Le départ précipité d'un homme bon

« Son départ inattendu est très difficile... J'aimerais tellement que les gens comprennent à quel point il dégageait quelque chose d'unique », insiste son ami de longue date, Dainuis Juras, la gorge nouée. Partout où il passait, dans tous les hôpitaux où il a travaillé, sa gentillesse, sa patience, sa bonté marquaient tout le monde sur son passage.

« Shreyas était toujours positif, il avait une vision éclectique et une présence électrique, poursuit-il. Il mettait l'ambiance dans tous les événements où il allait de par sa simple présence ou son humour contagieux. Il était respecté par tout le monde qui le rencontrait. »

En plus d'être un éminent chirurgien qui voulait consacrer sa vie au bien-être des enfants, Shreyas Roy rêvait de transmettre son savoir dans des pays moins nantis.

De l'employé du café où il avait l'habitude d'aller à une étudiante à qui il avait enseigné, en passant par ses camarades d'école secondaire, tous pleurent le départ de cet être inspirant auprès de qui chacun voulait une petite place.

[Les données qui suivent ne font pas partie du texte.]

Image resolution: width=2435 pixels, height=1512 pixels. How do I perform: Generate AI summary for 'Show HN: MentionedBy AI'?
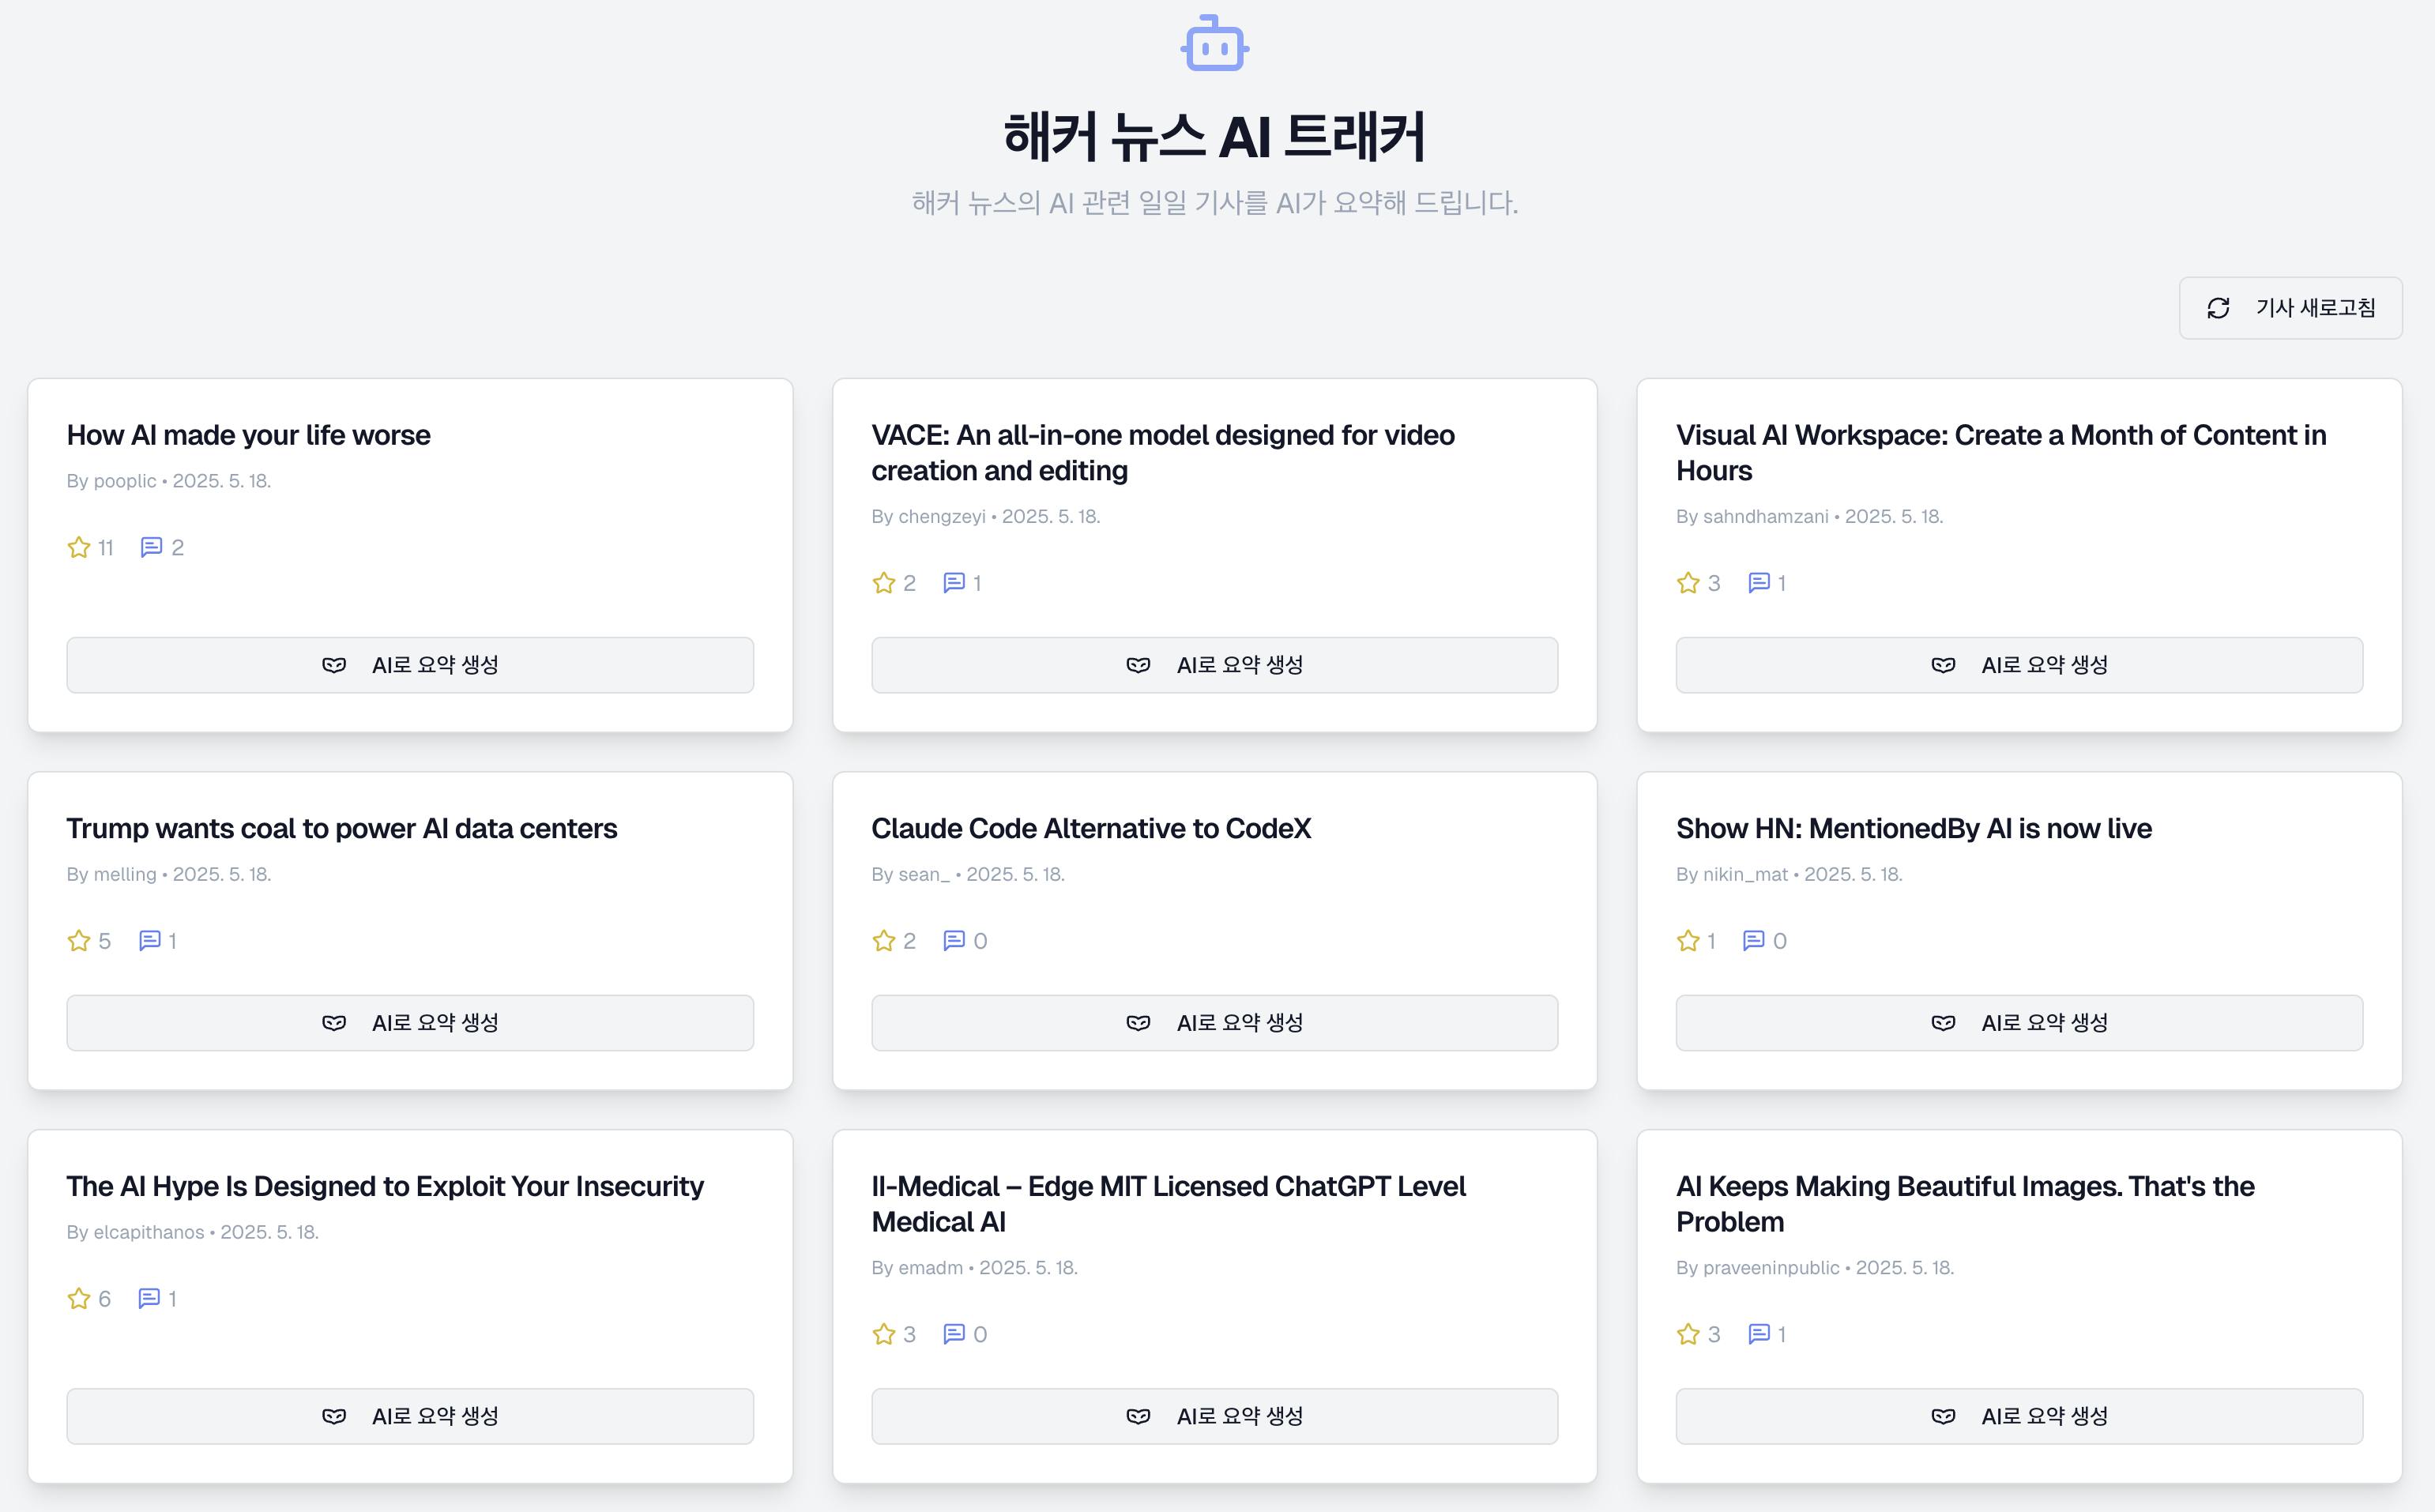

« Il était immanquablement souriant, peu importe à quel point la journée était stressante. Et si nous n'avions pas le sourire, il s'organisait pour nous en faire apparaître un », a écrit une infirmière parmi les très nombreux témoignages rendus à son endroit sur Facebook.

«Une volonté et une capacité de travail remarquables»

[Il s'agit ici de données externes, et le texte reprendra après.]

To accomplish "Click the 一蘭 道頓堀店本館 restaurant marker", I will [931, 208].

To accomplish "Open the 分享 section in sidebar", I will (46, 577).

Le Dr Shreyas Roy était d'une volonté sans égale. Il possédait tous ses permis de pratique aux États-Unis et était déjà chirurgien lorsqu'il a entrepris son fellowship au CHU Sainte-Justine. Charmé par l'esprit familial qui régnait au sein de l'équipe, par les possibilités professionnelles que le CHU lui offrait et, bien entendu, par la ville, il a voulu s'établir à Montréal. Pour avoir le droit de pratiquer au pays, il a dû repasser tous les examens de médecine du Canada.

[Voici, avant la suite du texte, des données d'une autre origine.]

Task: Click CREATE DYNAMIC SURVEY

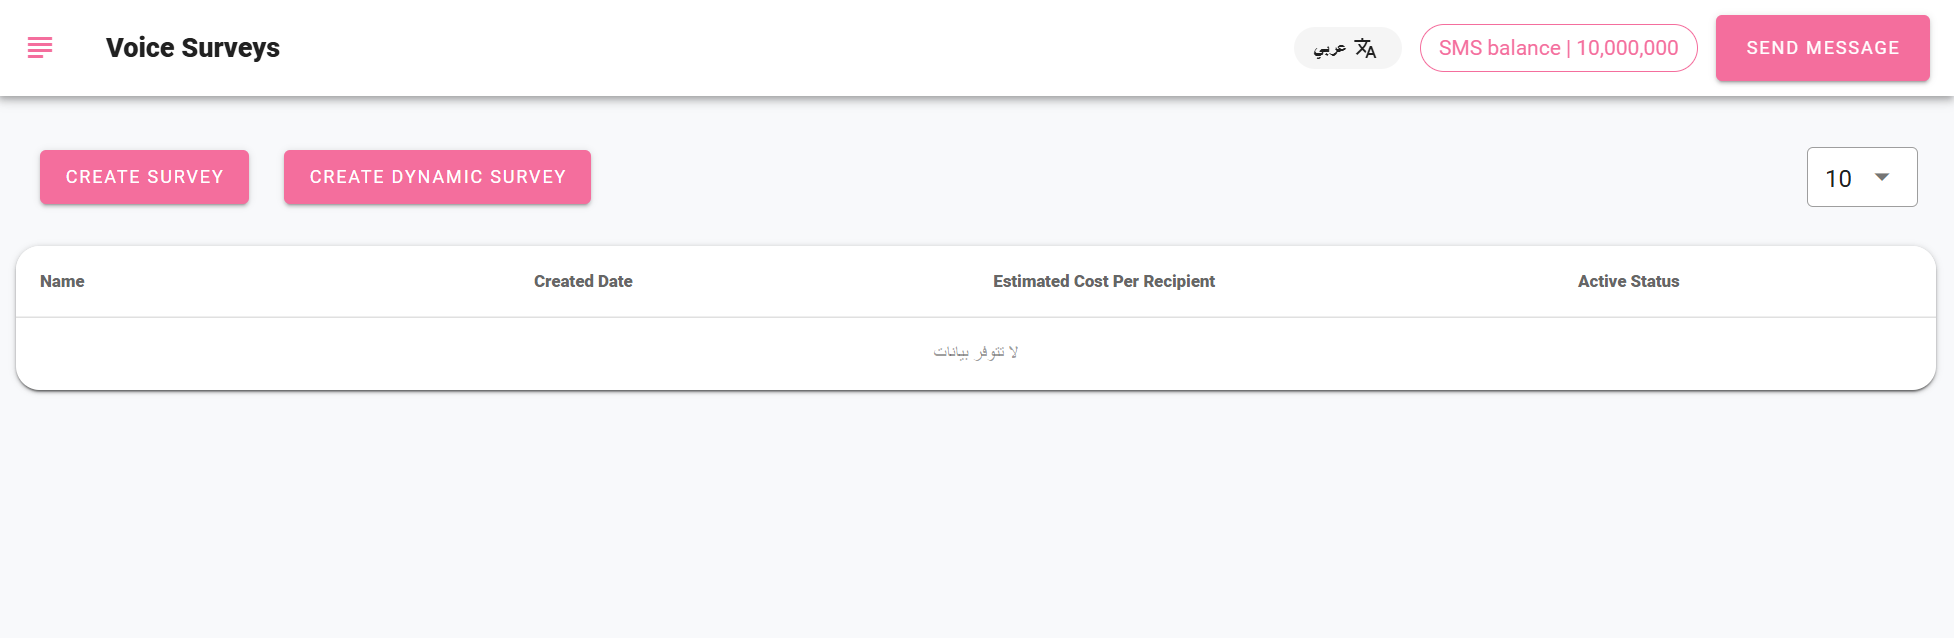Action: (x=437, y=177)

« Ça démontre une volonté et une capacité de travail remarquables », s'étonne encore le Dr Lallier. D'ailleurs, au printemps dernier, La Presse avait suivi les deux médecins au bloc opératoire de l'hôpital Sainte-Justine dans le cadre d'un reportage.

« Il était à un point culminant de sa carrière, rappelle son ami, le Dr Doell. Après tant d'années d'efforts, de recherches, d'enseignement, de résidences, il était au sommet. Il était talentueux et très respecté. C'est d'une tristesse... »

« La vie est si fragile. On côtoie la mort tous les jours, mais je suis forcé d'admettre que quand on est de "l'autre côté", on le réalise encore davantage, soupire le Dr Lallier. Une fin de soirée en amoureux... Combien sont allés finir leurs douces soirées sur le mont Royal ? »

C'est ainsi qu'à l'aurore, dimanche, la vie d'un homme d'exception s'est arrêtée.

Photo François Roy, Archives La Presse

Au printemps dernier, La Presse avait suivi les médecins Shreyas Roy (à gauche) et Michel Lallier (deuxième à partir de la gauche) au bloc opératoire de l'hôpital Sainte-Justine dans le cadre d'un reportage.